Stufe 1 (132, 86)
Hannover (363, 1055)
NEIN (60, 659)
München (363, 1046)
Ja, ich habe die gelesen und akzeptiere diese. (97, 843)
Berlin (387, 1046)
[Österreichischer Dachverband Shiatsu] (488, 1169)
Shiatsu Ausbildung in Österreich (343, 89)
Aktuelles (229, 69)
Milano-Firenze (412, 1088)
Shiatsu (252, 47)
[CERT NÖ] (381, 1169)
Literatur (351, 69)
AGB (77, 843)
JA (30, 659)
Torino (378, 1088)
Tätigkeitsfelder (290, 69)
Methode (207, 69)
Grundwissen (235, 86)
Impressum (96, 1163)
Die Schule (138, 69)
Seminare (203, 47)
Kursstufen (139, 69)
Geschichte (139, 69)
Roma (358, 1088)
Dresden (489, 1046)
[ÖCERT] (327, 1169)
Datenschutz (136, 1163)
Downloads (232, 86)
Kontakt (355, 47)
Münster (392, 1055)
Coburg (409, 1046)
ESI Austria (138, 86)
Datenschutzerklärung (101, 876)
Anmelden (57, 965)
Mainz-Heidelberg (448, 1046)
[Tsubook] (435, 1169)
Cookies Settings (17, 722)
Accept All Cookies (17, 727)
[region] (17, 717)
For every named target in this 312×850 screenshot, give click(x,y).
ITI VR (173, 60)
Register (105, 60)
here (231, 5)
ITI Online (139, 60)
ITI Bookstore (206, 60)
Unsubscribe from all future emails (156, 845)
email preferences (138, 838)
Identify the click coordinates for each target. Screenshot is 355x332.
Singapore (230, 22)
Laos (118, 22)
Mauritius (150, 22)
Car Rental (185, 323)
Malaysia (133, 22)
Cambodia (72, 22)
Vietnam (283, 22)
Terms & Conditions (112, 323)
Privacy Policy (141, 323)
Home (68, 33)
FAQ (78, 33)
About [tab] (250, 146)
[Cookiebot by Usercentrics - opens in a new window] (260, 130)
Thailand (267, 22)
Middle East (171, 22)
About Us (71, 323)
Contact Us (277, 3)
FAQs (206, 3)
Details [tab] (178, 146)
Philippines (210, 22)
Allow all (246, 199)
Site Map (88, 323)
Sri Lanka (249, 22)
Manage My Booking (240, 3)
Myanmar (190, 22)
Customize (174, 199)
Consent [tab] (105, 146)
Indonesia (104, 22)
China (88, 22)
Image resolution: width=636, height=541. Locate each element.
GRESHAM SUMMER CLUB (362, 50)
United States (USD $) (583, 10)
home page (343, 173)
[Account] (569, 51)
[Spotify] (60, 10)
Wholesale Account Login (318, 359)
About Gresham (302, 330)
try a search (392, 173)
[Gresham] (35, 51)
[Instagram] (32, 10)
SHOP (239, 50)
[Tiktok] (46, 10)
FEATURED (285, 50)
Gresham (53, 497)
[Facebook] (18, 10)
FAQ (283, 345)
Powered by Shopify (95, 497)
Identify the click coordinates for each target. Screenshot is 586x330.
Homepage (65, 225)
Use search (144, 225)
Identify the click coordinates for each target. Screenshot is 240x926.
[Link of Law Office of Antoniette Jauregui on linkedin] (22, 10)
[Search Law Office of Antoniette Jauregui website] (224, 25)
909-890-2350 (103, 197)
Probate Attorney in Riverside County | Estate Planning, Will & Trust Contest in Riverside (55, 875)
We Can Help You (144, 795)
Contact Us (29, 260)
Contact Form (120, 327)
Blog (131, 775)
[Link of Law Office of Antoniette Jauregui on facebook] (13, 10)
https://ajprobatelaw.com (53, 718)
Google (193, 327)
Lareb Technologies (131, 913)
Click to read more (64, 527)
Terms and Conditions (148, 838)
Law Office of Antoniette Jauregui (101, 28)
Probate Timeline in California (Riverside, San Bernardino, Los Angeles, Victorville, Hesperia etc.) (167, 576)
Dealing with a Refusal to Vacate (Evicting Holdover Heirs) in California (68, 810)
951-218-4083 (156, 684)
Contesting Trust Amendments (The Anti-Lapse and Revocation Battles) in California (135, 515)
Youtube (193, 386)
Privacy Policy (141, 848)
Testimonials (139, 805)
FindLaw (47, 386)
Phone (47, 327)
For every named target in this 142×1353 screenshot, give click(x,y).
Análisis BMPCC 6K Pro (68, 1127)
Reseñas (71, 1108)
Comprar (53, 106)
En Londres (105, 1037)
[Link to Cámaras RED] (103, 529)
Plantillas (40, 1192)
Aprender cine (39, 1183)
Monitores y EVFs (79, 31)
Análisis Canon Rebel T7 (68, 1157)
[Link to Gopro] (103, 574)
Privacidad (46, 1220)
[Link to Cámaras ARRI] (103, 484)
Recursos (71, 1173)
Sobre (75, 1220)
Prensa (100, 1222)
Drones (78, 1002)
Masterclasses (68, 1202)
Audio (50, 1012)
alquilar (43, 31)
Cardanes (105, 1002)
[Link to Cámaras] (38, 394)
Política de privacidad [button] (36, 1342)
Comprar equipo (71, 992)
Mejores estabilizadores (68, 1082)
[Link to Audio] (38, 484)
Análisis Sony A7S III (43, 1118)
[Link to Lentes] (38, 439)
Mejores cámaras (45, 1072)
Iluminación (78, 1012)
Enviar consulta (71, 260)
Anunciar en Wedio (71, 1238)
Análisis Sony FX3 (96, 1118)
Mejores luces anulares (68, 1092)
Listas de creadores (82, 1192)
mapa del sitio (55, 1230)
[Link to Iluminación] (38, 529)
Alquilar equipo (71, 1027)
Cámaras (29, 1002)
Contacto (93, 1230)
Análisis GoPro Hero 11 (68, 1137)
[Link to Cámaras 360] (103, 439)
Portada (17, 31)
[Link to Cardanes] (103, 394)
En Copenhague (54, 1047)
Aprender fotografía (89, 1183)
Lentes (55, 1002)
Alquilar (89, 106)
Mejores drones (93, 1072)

______________________________

EXERCISE REQUIREMENTS »
Retype every one of the records above, line for line, with no changes.

OUTPUT »
Stufe 1 (132, 86)
Hannover (363, 1055)
NEIN (60, 659)
München (363, 1046)
Ja, ich habe die gelesen und akzeptiere diese. (97, 843)
Berlin (387, 1046)
[Österreichischer Dachverband Shiatsu] (488, 1169)
Shiatsu Ausbildung in Österreich (343, 89)
Aktuelles (229, 69)
Milano-Firenze (412, 1088)
Shiatsu (252, 47)
[CERT NÖ] (381, 1169)
Literatur (351, 69)
AGB (77, 843)
JA (30, 659)
Torino (378, 1088)
Tätigkeitsfelder (290, 69)
Methode (207, 69)
Grundwissen (235, 86)
Impressum (96, 1163)
Die Schule (138, 69)
Seminare (203, 47)
Kursstufen (139, 69)
Geschichte (139, 69)
Roma (358, 1088)
Dresden (489, 1046)
[ÖCERT] (327, 1169)
Datenschutz (136, 1163)
Downloads (232, 86)
Kontakt (355, 47)
Münster (392, 1055)
Coburg (409, 1046)
ESI Austria (138, 86)
Datenschutzerklärung (101, 876)
Anmelden (57, 965)
Mainz-Heidelberg (448, 1046)
[Tsubook] (435, 1169)
Cookies Settings (17, 722)
Accept All Cookies (17, 727)
[region] (17, 717)
For every named target in this 312×850 screenshot, give click(x,y).
ITI VR (173, 60)
Register (105, 60)
here (231, 5)
ITI Online (139, 60)
ITI Bookstore (206, 60)
Unsubscribe from all future emails (156, 845)
email preferences (138, 838)
Identify the click coordinates for each target. Screenshot is 355x332.
Singapore (230, 22)
Laos (118, 22)
Mauritius (150, 22)
Car Rental (185, 323)
Malaysia (133, 22)
Cambodia (72, 22)
Vietnam (283, 22)
Terms & Conditions (112, 323)
Privacy Policy (141, 323)
Home (68, 33)
FAQ (78, 33)
About [tab] (250, 146)
[Cookiebot by Usercentrics - opens in a new window] (260, 130)
Thailand (267, 22)
Middle East (171, 22)
About Us (71, 323)
Contact Us (277, 3)
FAQs (206, 3)
Details [tab] (178, 146)
Philippines (210, 22)
Allow all (246, 199)
Site Map (88, 323)
Sri Lanka (249, 22)
Manage My Booking (240, 3)
Myanmar (190, 22)
Customize (174, 199)
Consent [tab] (105, 146)
Indonesia (104, 22)
China (88, 22)
Image resolution: width=636, height=541. Locate each element.
GRESHAM SUMMER CLUB (362, 50)
United States (USD $) (583, 10)
home page (343, 173)
[Account] (569, 51)
[Spotify] (60, 10)
Wholesale Account Login (318, 359)
About Gresham (302, 330)
try a search (392, 173)
[Gresham] (35, 51)
[Instagram] (32, 10)
SHOP (239, 50)
[Tiktok] (46, 10)
FEATURED (285, 50)
Gresham (53, 497)
[Facebook] (18, 10)
FAQ (283, 345)
Powered by Shopify (95, 497)
Identify the click coordinates for each target. Screenshot is 586x330.
Homepage (65, 225)
Use search (144, 225)
Identify the click coordinates for each target. Screenshot is 240x926.
[Link of Law Office of Antoniette Jauregui on linkedin] (22, 10)
[Search Law Office of Antoniette Jauregui website] (224, 25)
909-890-2350 (103, 197)
Probate Attorney in Riverside County | Estate Planning, Will & Trust Contest in Riverside (55, 875)
We Can Help You (144, 795)
Contact Us (29, 260)
Contact Form (120, 327)
Blog (131, 775)
[Link of Law Office of Antoniette Jauregui on facebook] (13, 10)
https://ajprobatelaw.com (53, 718)
Google (193, 327)
Lareb Technologies (131, 913)
Click to read more (64, 527)
Terms and Conditions (148, 838)
Law Office of Antoniette Jauregui (101, 28)
Probate Timeline in California (Riverside, San Bernardino, Los Angeles, Victorville, Hesperia etc.) (167, 576)
Dealing with a Refusal to Vacate (Evicting Holdover Heirs) in California (68, 810)
951-218-4083 (156, 684)
Contesting Trust Amendments (The Anti-Lapse and Revocation Battles) in California (135, 515)
Youtube (193, 386)
Privacy Policy (141, 848)
Testimonials (139, 805)
FindLaw (47, 386)
Phone (47, 327)
For every named target in this 142×1353 screenshot, give click(x,y).
Análisis BMPCC 6K Pro (68, 1127)
Reseñas (71, 1108)
Comprar (53, 106)
En Londres (105, 1037)
[Link to Cámaras RED] (103, 529)
Plantillas (40, 1192)
Aprender cine (39, 1183)
Monitores y EVFs (79, 31)
Análisis Canon Rebel T7 (68, 1157)
[Link to Gopro] (103, 574)
Privacidad (46, 1220)
[Link to Cámaras ARRI] (103, 484)
Recursos (71, 1173)
Sobre (75, 1220)
Prensa (100, 1222)
Drones (78, 1002)
Masterclasses (68, 1202)
Audio (50, 1012)
alquilar (43, 31)
Cardanes (105, 1002)
[Link to Cámaras] (38, 394)
Política de privacidad [button] (36, 1342)
Comprar equipo (71, 992)
Mejores estabilizadores (68, 1082)
[Link to Audio] (38, 484)
Análisis Sony A7S III (43, 1118)
[Link to Lentes] (38, 439)
Mejores cámaras (45, 1072)
Iluminación (78, 1012)
Enviar consulta (71, 260)
Anunciar en Wedio (71, 1238)
Análisis Sony FX3 (96, 1118)
Mejores luces anulares (68, 1092)
Listas de creadores (82, 1192)
mapa del sitio (55, 1230)
[Link to Iluminación] (38, 529)
Alquilar equipo (71, 1027)
Cámaras (29, 1002)
Contacto (93, 1230)
Análisis GoPro Hero 11 (68, 1137)
[Link to Cámaras 360] (103, 439)
Portada (17, 31)
[Link to Cardanes] (103, 394)
En Copenhague (54, 1047)
Aprender fotografía (89, 1183)
Lentes (55, 1002)
Alquilar (89, 106)
Mejores drones (93, 1072)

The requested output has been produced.